Problem:
Return the line that has "Screen dimensions: 492x269" and all lines below it through the last, exactly as they stand; omit pictures.

[Stored data entries]
==============================
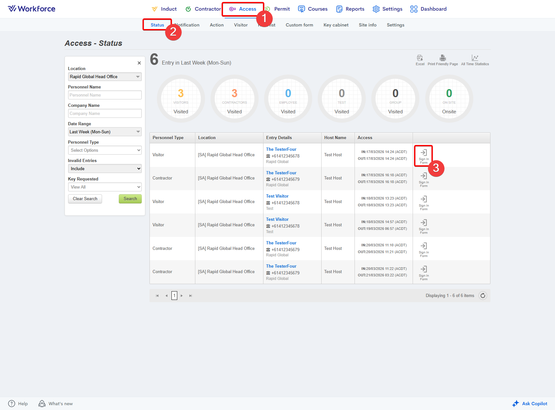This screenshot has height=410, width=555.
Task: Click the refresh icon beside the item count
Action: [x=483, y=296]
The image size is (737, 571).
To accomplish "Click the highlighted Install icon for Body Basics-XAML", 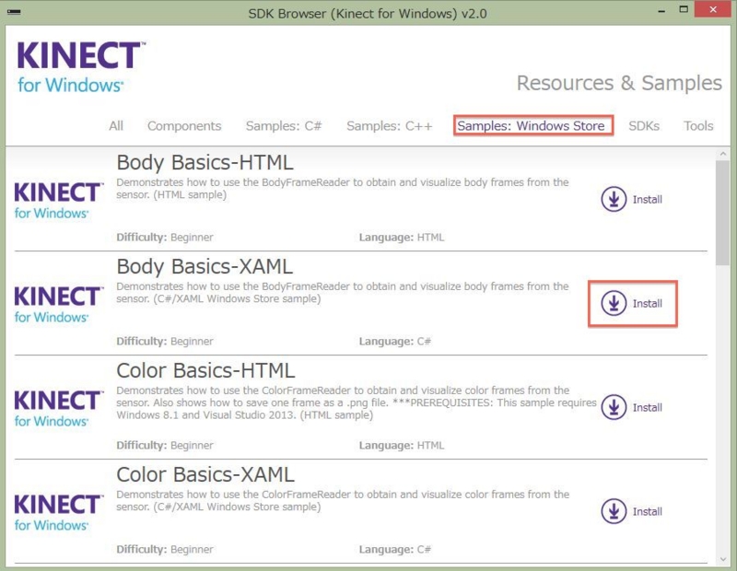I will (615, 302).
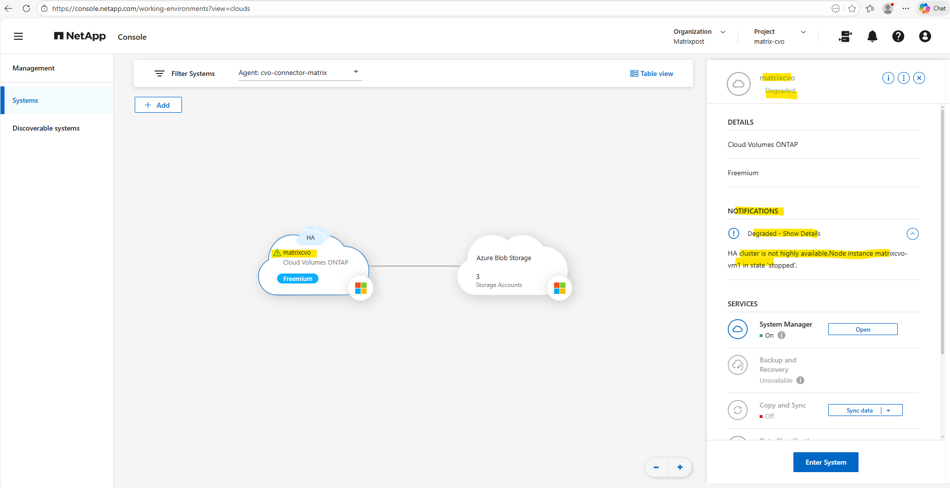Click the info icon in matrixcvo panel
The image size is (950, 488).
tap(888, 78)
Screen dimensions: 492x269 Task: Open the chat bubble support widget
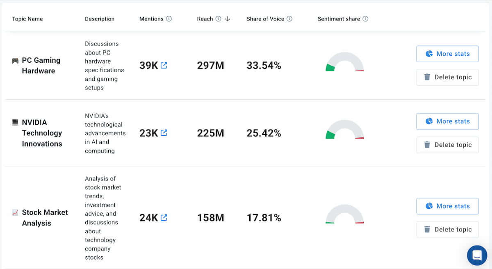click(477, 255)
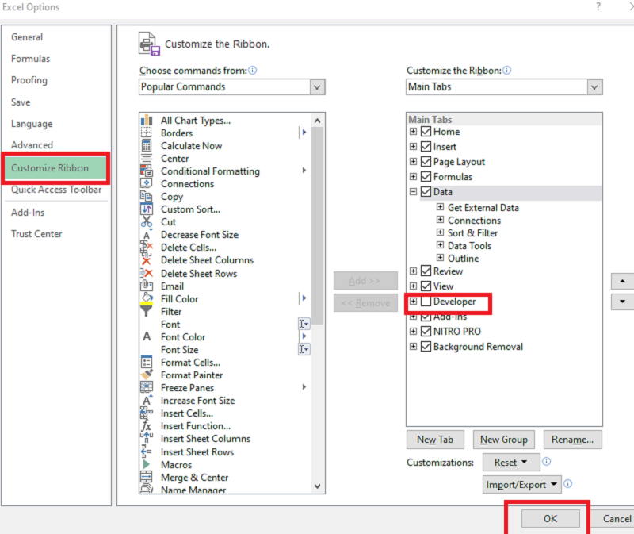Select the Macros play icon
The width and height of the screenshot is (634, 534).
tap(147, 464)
==============================
Reply to the exercise:
Screen dimensions: 492x269 Task: Open the chat bubble support widget
click(477, 255)
Select the Macros play icon
The width and height of the screenshot is (634, 534).
tap(147, 464)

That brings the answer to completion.